Manga senza alcuna pretesa di grandezza, l’Emblema di Roto possiede tutte le carte in regola per piacere a un pubblico vasto ed eterogeneo. Gli elementi umoristici e i fanservice sono presenti solo nella prima parte del manga e si possono contare quasi con la dita di una sola mano; sono presenti svariati tipi di combattimento, con spade, pugni e incantesimi e salvo qualche caso gli elementi action non vengono edulcorati, cosa che rende in alcuni punti il manga un vero e proprio splatter. Tutto condito da un organico di malvagi ottimamente bilanciato dalla presenza di tutte le tipologie in cui questo genere di personaggio può manifestarsi: esistono cattivi da redimere e cattivi da sconfiggere, e i personaggi diventano consci di questa realtà col procedere della storia e con la semplice presentazione dei svariati antefatti. Così come non viene dimenticato il ruolo della tragedia e della sofferenza nel cammino di un eroe: la morte di alcuni personaggi è presente forse con il contagocce, ma saggiamente sfruttata ai fini della trama. La lunghezza non eccessiva lo rende poi facilmente recuperabile e leggibile (anche perchè si tratta di uno di quei manga difficili da trovare in rete).

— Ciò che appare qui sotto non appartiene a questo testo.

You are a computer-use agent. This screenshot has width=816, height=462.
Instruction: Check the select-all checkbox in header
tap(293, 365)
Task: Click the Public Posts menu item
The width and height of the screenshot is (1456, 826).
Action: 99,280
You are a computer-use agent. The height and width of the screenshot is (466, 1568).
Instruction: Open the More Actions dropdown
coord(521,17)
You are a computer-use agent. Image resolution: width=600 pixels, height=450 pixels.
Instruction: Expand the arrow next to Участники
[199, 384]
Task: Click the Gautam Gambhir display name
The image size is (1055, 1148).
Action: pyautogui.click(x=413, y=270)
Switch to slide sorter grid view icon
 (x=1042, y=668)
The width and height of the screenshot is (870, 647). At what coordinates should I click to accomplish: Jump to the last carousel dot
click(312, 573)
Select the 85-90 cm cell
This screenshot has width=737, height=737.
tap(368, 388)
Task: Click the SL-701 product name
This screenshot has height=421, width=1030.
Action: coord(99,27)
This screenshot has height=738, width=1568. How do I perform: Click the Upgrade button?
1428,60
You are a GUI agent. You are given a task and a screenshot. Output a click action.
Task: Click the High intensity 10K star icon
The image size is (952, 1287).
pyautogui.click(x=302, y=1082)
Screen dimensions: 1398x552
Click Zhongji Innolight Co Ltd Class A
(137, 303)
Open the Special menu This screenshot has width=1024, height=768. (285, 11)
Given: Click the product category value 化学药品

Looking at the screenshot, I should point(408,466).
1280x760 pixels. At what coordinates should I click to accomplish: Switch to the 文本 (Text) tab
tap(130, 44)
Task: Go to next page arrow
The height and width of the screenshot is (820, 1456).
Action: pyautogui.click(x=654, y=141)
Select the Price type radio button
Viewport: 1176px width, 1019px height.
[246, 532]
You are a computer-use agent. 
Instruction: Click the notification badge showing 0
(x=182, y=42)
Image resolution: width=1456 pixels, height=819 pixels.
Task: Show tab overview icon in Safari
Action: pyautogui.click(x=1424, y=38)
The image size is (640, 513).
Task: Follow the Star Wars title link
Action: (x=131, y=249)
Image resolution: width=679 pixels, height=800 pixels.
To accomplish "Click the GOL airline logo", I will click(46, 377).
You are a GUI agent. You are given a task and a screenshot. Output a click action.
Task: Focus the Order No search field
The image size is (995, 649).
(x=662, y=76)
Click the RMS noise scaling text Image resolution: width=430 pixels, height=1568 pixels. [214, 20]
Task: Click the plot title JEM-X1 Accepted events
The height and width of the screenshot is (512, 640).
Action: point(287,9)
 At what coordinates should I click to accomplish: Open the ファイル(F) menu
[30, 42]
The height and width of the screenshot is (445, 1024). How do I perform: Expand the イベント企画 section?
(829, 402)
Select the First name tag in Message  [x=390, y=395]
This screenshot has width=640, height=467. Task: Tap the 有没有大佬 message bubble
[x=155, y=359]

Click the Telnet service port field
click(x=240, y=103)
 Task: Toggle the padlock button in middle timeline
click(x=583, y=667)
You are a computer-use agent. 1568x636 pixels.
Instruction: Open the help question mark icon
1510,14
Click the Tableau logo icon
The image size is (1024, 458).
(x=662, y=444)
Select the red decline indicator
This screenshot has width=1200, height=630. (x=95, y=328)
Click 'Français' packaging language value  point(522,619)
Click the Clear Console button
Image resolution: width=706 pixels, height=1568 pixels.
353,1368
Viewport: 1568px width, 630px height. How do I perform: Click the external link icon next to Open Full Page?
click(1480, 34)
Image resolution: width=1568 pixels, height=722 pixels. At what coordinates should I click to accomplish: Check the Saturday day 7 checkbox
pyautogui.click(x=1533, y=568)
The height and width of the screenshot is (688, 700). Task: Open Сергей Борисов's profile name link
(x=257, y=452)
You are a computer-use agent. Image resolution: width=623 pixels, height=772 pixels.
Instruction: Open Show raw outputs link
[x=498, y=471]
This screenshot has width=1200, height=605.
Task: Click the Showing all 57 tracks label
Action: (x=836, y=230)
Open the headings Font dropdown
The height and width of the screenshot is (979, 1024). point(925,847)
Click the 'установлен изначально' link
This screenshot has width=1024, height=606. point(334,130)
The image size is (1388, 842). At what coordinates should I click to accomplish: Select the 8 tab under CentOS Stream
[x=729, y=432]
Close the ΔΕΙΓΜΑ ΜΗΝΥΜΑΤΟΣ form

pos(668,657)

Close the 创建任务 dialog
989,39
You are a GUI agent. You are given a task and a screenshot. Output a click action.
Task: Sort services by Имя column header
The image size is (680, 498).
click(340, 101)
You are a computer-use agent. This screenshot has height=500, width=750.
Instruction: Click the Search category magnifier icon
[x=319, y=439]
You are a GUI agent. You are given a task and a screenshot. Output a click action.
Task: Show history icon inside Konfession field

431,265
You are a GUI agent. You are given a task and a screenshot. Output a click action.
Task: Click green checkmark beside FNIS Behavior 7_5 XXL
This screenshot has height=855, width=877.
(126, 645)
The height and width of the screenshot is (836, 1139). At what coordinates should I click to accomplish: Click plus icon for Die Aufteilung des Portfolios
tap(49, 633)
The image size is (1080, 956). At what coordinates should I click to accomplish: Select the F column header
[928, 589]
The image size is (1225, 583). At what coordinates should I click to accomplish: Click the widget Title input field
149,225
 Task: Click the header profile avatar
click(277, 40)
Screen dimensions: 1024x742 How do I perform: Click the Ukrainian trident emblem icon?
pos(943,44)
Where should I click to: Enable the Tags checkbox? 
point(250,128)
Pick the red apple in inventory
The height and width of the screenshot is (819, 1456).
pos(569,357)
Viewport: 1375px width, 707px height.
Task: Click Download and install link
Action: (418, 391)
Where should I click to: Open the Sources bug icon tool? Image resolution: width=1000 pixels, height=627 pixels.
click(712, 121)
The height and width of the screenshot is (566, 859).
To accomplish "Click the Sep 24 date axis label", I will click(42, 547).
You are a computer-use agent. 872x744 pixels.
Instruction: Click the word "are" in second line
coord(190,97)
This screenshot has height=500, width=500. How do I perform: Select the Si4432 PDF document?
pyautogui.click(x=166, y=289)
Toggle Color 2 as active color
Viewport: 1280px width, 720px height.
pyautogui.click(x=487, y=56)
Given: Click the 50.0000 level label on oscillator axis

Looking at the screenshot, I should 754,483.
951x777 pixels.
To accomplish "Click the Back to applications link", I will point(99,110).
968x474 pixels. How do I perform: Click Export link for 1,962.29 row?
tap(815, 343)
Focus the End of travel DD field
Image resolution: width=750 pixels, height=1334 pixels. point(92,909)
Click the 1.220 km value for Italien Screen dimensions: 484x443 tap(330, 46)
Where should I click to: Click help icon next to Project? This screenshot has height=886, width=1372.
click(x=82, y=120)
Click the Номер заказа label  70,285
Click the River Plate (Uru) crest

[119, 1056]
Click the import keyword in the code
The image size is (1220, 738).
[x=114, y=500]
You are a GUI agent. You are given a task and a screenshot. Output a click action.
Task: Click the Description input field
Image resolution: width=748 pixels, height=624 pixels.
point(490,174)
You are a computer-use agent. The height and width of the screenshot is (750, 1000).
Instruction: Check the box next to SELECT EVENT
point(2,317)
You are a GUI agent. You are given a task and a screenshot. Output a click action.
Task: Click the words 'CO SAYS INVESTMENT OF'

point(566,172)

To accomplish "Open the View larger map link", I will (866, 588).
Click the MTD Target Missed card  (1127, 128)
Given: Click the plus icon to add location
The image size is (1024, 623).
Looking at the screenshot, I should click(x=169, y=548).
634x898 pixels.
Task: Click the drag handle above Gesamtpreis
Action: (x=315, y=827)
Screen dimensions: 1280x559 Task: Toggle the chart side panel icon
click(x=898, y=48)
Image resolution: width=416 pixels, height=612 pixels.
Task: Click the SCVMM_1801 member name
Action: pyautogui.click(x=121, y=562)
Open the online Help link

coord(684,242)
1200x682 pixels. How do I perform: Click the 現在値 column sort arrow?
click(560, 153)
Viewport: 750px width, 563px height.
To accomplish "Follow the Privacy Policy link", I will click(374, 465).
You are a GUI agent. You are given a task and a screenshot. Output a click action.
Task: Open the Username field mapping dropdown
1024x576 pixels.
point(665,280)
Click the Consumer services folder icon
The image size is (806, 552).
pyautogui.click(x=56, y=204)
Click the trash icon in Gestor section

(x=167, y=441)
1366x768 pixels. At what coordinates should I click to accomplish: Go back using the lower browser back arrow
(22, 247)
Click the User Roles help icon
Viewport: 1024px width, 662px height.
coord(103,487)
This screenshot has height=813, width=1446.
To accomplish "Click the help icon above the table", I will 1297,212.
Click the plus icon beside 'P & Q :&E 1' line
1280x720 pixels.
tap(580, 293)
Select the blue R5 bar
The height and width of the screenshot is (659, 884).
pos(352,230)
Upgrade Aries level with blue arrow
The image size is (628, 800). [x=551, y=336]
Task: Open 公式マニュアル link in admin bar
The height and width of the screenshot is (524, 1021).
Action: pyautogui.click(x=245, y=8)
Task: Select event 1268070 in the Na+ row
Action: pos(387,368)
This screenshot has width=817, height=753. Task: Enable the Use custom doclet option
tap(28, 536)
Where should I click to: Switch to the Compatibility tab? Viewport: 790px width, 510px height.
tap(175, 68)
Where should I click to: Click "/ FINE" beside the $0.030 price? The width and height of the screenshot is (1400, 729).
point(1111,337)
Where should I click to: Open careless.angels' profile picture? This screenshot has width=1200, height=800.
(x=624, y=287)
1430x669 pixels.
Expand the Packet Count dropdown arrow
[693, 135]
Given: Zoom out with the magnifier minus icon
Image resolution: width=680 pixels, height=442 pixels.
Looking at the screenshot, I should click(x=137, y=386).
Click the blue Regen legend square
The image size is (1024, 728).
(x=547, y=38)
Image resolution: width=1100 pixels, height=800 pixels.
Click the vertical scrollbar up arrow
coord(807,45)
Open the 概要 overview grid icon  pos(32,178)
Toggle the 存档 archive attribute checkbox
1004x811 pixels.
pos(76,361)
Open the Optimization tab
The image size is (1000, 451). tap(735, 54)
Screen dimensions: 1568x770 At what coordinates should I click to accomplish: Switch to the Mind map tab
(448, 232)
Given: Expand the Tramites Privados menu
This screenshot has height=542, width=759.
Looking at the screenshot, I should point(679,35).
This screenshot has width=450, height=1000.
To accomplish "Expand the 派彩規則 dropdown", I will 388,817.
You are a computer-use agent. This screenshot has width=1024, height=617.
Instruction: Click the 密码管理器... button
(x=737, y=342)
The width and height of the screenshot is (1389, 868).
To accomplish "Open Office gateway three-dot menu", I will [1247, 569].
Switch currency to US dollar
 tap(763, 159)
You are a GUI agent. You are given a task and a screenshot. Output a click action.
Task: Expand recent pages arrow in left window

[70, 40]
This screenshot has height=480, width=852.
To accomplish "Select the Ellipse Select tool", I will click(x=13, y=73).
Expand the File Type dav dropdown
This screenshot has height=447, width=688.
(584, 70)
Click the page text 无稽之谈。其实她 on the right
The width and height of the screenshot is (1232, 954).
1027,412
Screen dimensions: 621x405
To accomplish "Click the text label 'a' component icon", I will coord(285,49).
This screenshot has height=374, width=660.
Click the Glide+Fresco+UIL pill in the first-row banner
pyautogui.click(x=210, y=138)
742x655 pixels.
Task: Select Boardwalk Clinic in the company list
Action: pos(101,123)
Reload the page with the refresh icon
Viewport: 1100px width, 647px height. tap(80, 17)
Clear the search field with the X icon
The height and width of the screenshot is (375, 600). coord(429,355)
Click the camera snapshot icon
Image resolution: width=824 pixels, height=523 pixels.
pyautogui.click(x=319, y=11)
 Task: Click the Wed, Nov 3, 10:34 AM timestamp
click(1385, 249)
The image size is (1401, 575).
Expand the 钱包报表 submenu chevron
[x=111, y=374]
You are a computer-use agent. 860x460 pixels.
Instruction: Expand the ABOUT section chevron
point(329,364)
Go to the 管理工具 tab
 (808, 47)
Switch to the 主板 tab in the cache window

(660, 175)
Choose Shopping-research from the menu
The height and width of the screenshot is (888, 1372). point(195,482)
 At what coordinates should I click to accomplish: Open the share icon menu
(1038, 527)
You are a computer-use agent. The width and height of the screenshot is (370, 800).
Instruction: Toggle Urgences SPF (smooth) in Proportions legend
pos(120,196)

Ma la caratteristica (vincente per il sottoscritto) che differenzia Roto da Dai è la presenza nel primo di una figura che funga perfettamente da precisa contrapposizione al protagonista, un erede di sangue sacro come Arus, ma maledetto dall’acquisizione in tenera età di un nome che gli ha conferito i poteri di un signore del male. Jagan, erede di Roto (il primo prode) come Arus, è un antagonista perfettamente riuscito secondo i canoni dei manga degli anni ’90, proprio in virtù del suo essere speculare al protagonista: dove Arus è luce e speranza, Jagan e buio e disperazione; sentimenti, questi, che nel manga trovano ampiamente voce costruendo un personaggio a tutto tondo, segnato soltanto dalla sua angoscia e follia, che in certi momenti ruba il palcoscenico al protagonista e quasi porta il lettore a tifare per questo povero diavolo. Laddove molti vedono il personaggio di Vegeta come archetipo che ha ispirato la figura di Jagan, per il complesso legame di emozioni e motivazioni che la sua vicenda intesse ho sempre preferito il secondo al primo.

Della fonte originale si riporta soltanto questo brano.